SQL Optimization Case Study - JOIN Clause vs. IN Clause

Posted September 4, 2007 at 6:02 PM

Tags: SQL

Just a quick note, not much to see here. I've been working on a report for a client that queried over a lot of tables. As its first step, it created a temporary, in-memory table, @users, into which I was INSERTing filtered IDs (based on user-entered search criteria). I then used that @users table in a bunch of subsequent queries so that I didn't have to re-run the filtering for each piece of calculated data.

Anyway, long story short, the report has recently started to timeout (as the data tables have started to grow quickly in size) and the report has a Request Timeout of about 5 minutes. I took a look at the SQL (which I haven't touched in a long time) to see what could be optimized. Two of the calculated columns used a SQL IN clause on the @users table; something to this effect:

 Launch code in new window » Download code as text file »

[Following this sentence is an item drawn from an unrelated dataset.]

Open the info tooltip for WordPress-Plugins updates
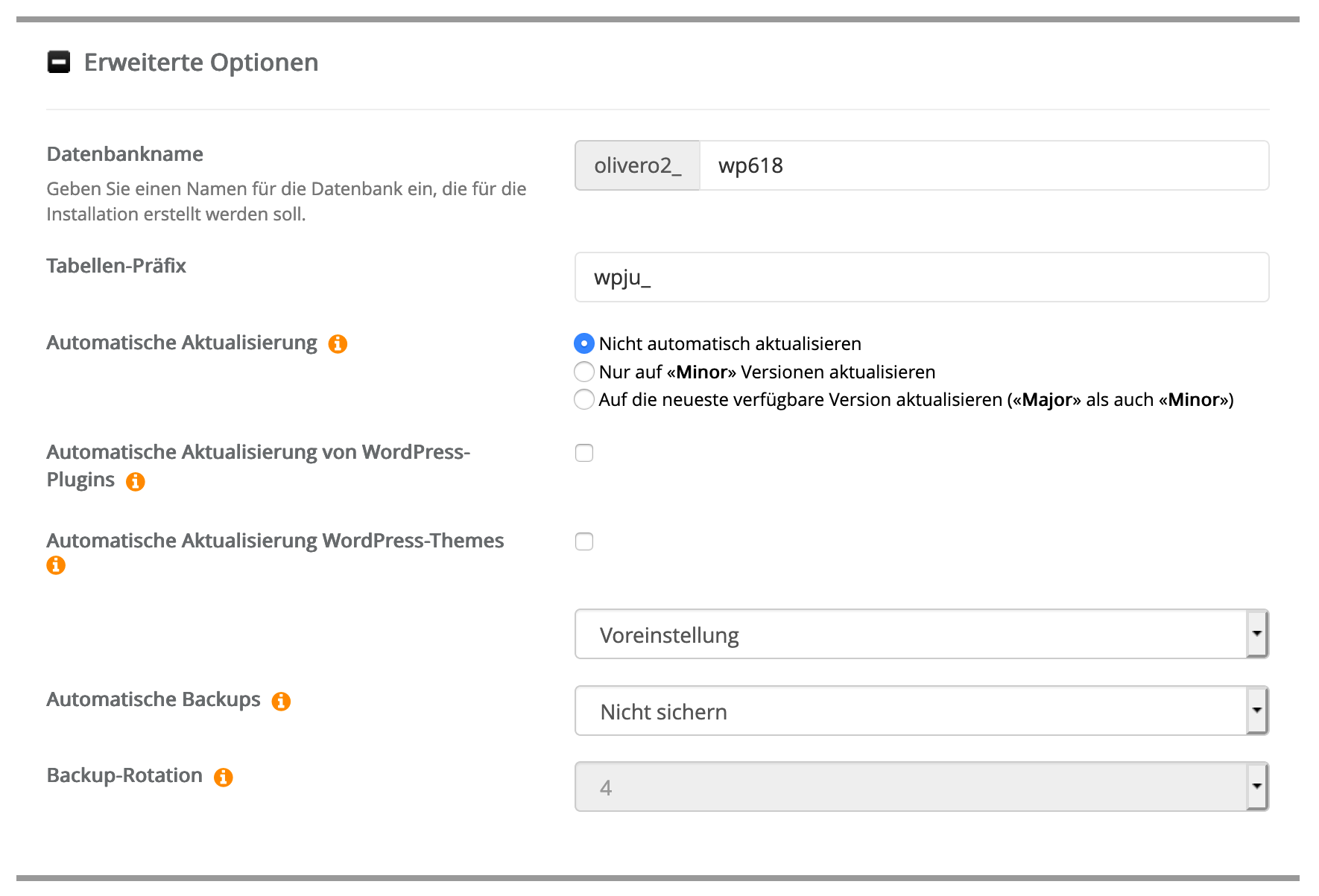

  • ... WHERE id IN ( SELECT u.id FROM @users u )

Since these were one-to-one type relationships (only one record per-user-id in the parent query), I changed the IN clauses to INNER JOIN clauses. After making this change in two places, the query went from timing out after 300 seconds to executing in about 15 seconds.

There's still a lot of indexing that needs to be done (still working with the senior tech guy to get approval on that), but this was a HUGE performance difference. I am sure many of you are looking at this and thinking, "IN clause - that's such a rookie mistake!" Yeah, yeah it is, but I thought I would point it out here so others can learn from my mistake. Sometimes I get concerned that the joins will take a lot of time, but as you can see above, it is the much-lesser of two evils.

Download Code Snippet ZIP File

Post Comment  |  Ask Ben  |  Permalink  |  Other Searches  |  Print Page


You Might Also Be Interested In:



Learning ColdFusion 9 - ColdFusion 9 tutorials, samples, examples, demos

Reader Comments

Sep 4, 2007 at 7:27 PM // reply »
9 Comments

Sometimes you just need to use IN, specifically if there are some ids in ColdFusion that need to be part of the query. This could happen for example when you have results from search server but need to filter out them based on some SQL based logic.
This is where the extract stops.